It is difficult to define how far the most paternal of Governments is responsible for the excesses of its children, to whom it refuses the common rights of grown men. The evils of the drink traffic in India were not to be compared with the evils I had seen in West and Central Africa, nor were they so pronounced in Madras as in Calcutta. But the growth of the drinking habit—mainly European in origin—must be added to the other more prominent causes of unrest, even among a population so peaceful and backward as Madras is considered to be in comparison with Poona. Hatred of drink as something equally deadly and foreign was one of the causes why the Swadeshi movement, starting from Eastern Bengal, had spread in less than two years throughout the whole country. Of that movement I had already seen many evidences. In Bombay I had seen the Indian cotton-mills working against time to meet the demand for saris and dhotis (women’s and men’s cloths) free from the taint of foreign profit. And now in Madras I found the Swadeshi movement very strong. “None but Swadeshi goods,” “Buy our Nationalist cottons,” “Try our Bande Mataram cigarettes,” were the most telling advertisements a shop could write up or insert in the native newspapers, which are particularly strong and excellent in Madras.

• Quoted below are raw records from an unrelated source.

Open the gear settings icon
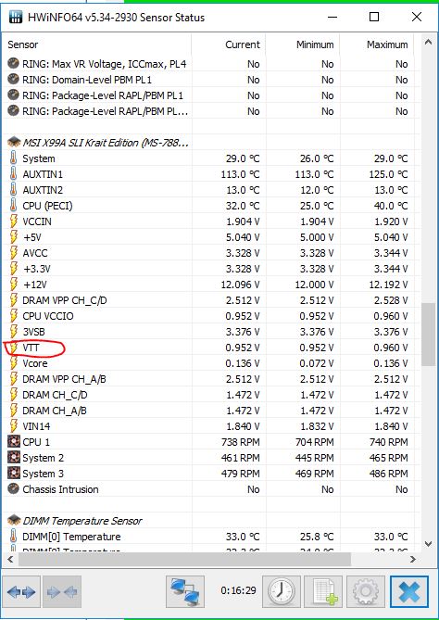The image size is (439, 620). (366, 591)
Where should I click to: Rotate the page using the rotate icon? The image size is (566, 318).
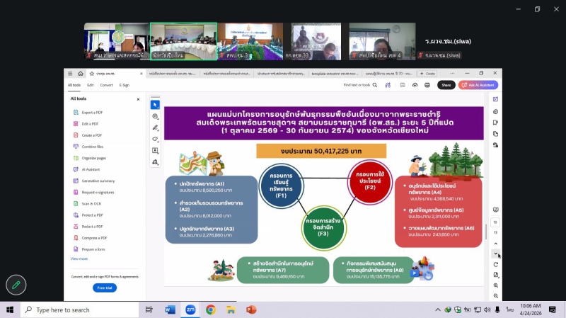(x=496, y=264)
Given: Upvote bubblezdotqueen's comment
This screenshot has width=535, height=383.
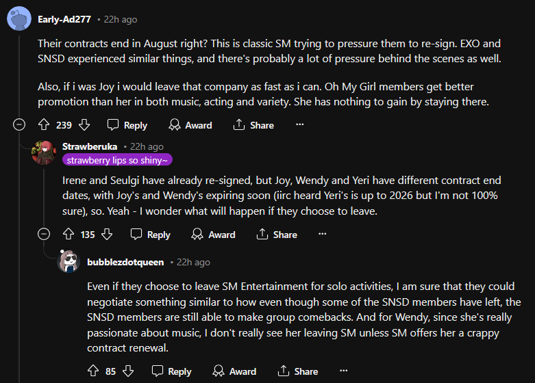Looking at the screenshot, I should pos(93,371).
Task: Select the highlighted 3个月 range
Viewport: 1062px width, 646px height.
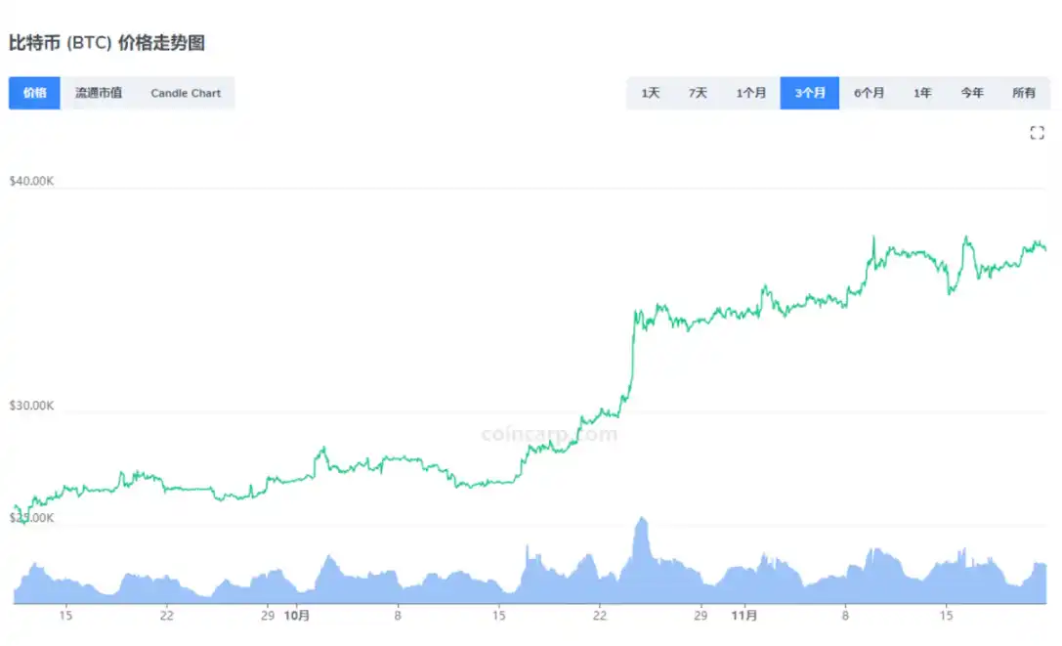Action: (810, 93)
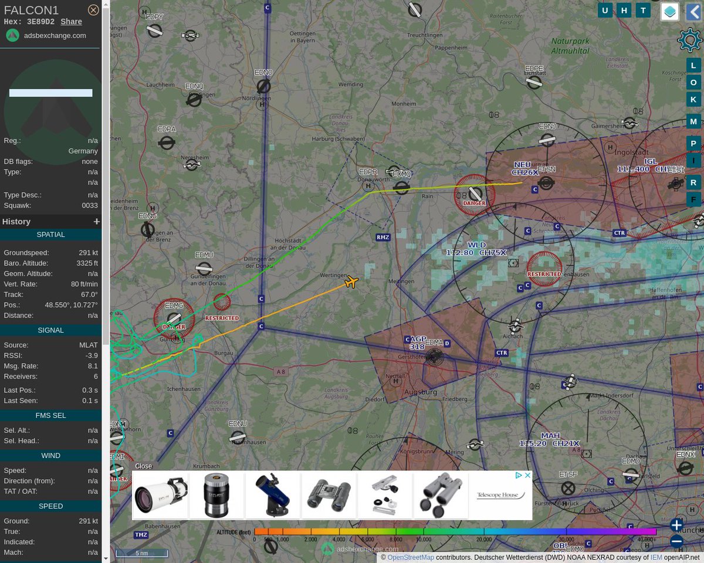The height and width of the screenshot is (563, 704).
Task: Click the Share link for FALCON1
Action: coord(71,21)
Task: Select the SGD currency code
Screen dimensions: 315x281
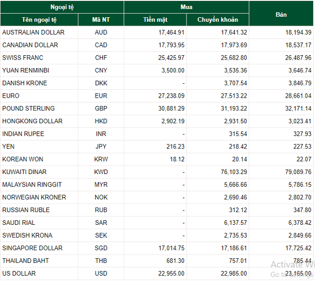Action: (x=101, y=248)
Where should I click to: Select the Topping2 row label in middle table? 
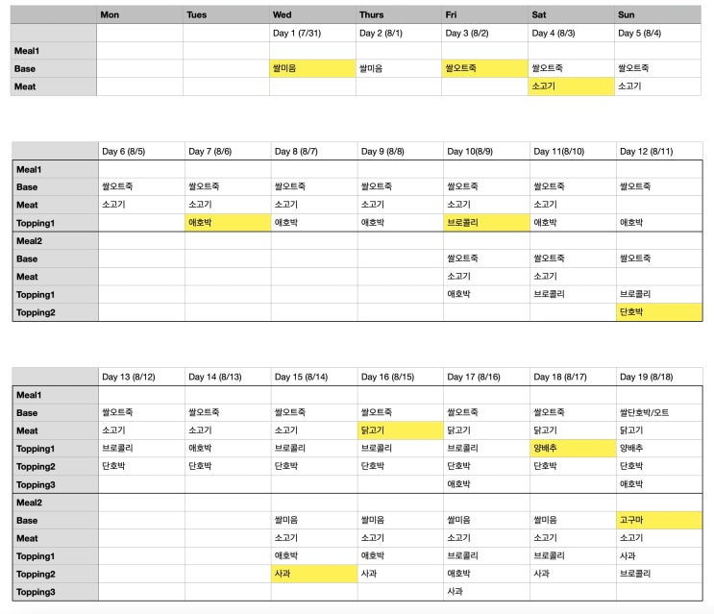coord(55,312)
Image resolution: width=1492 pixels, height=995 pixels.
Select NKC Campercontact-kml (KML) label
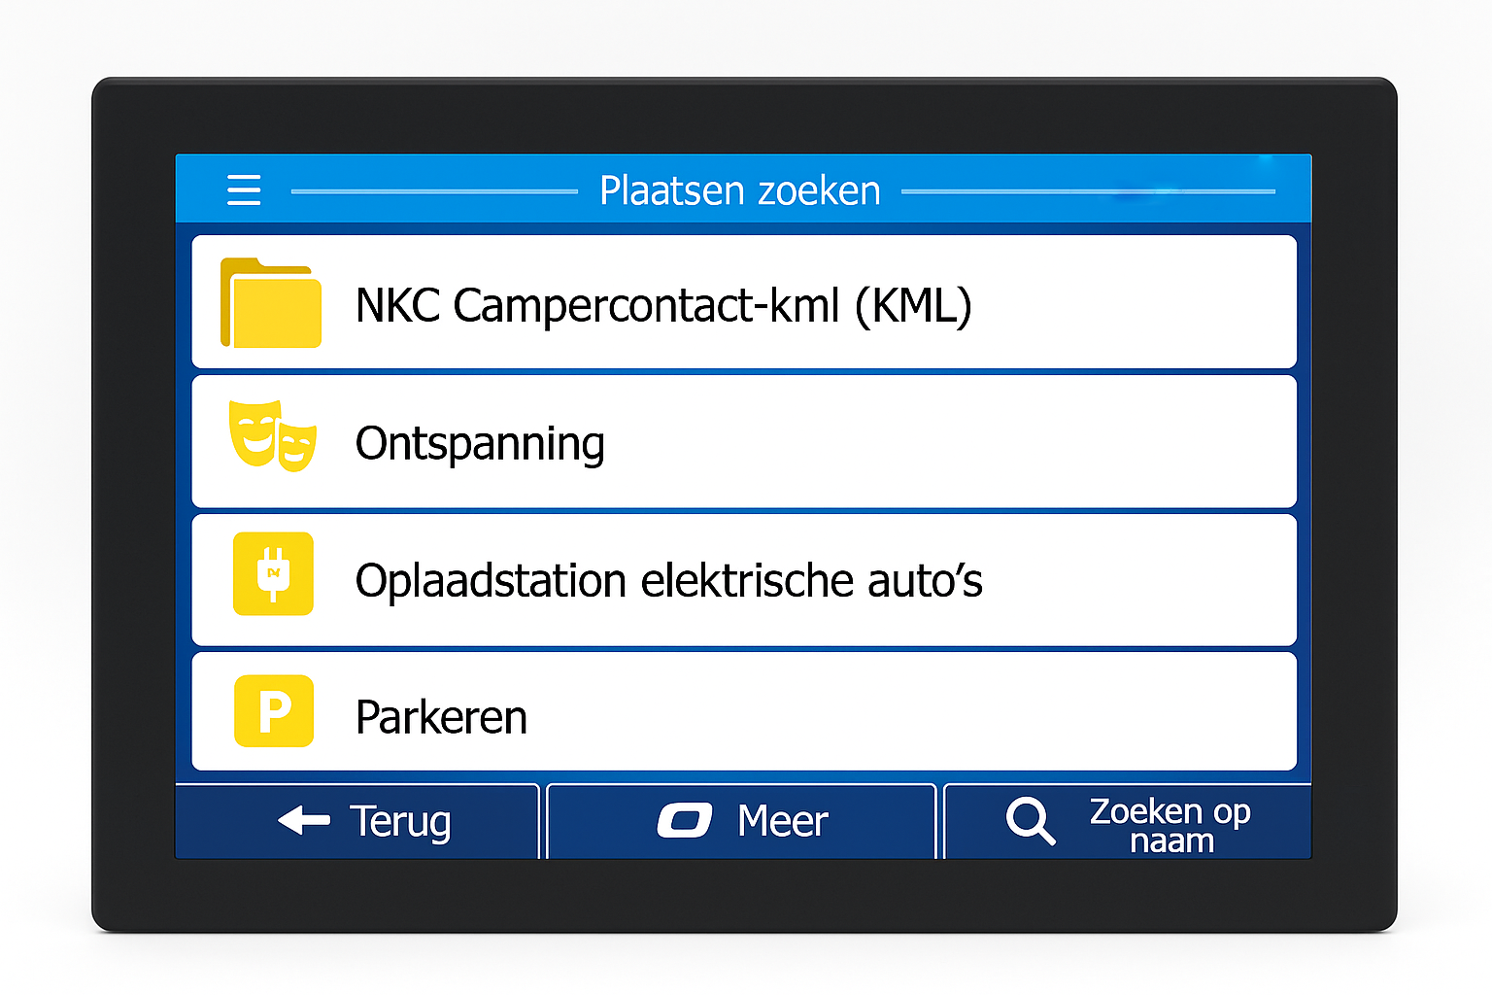[663, 305]
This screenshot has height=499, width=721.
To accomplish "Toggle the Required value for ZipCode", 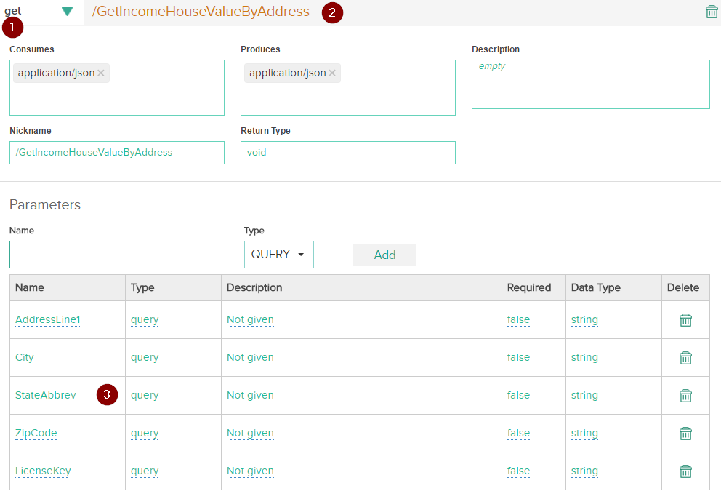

Dance of High Caste Girls in Madras.
[Face p. 122.
One wealthy Hindu had ventured even in manufacture to follow the extreme party which said: “Let the English go their way. We will ask no share in their government and take none. We will neither appeal to their law courts nor accept salaries as their officials. We must pay their taxes, but otherwise we will forget that these foreigners are among us at all.” He had determined to set up a cotton works without the aid even of imported machinery. Collecting members of the old weaving caste, he erected a bamboo factory of hand-looms, where they were turning out the beautiful fabrics of Indian work, little more expensive than the English machine-made stuffs and four times as durable. The experiment is exposed to some of the dangers of conscious revivals—the dangers of “Arts and Crafts.” But hand-loom weaving still retains a quite natural life in many parts of India, in spite of the British manufacturers’ long endeavours to kill the Indian weaving industry. When I visited his simple factory among the palms north of Madras, he told me he could not keep pace with the demands of the Hindu women. And if the women who buy cotton cloth for their saris and children’s bits of clothing are willing to give a few farthings more for native and national work, in a district where they have to toil all day for a wage of twopence, it shows that the national spirit, even in philosophic and devotional Madras, is reaching far beyond the limits of the class that our own most highly educated classes taunt and sneer at as “educated Indians.”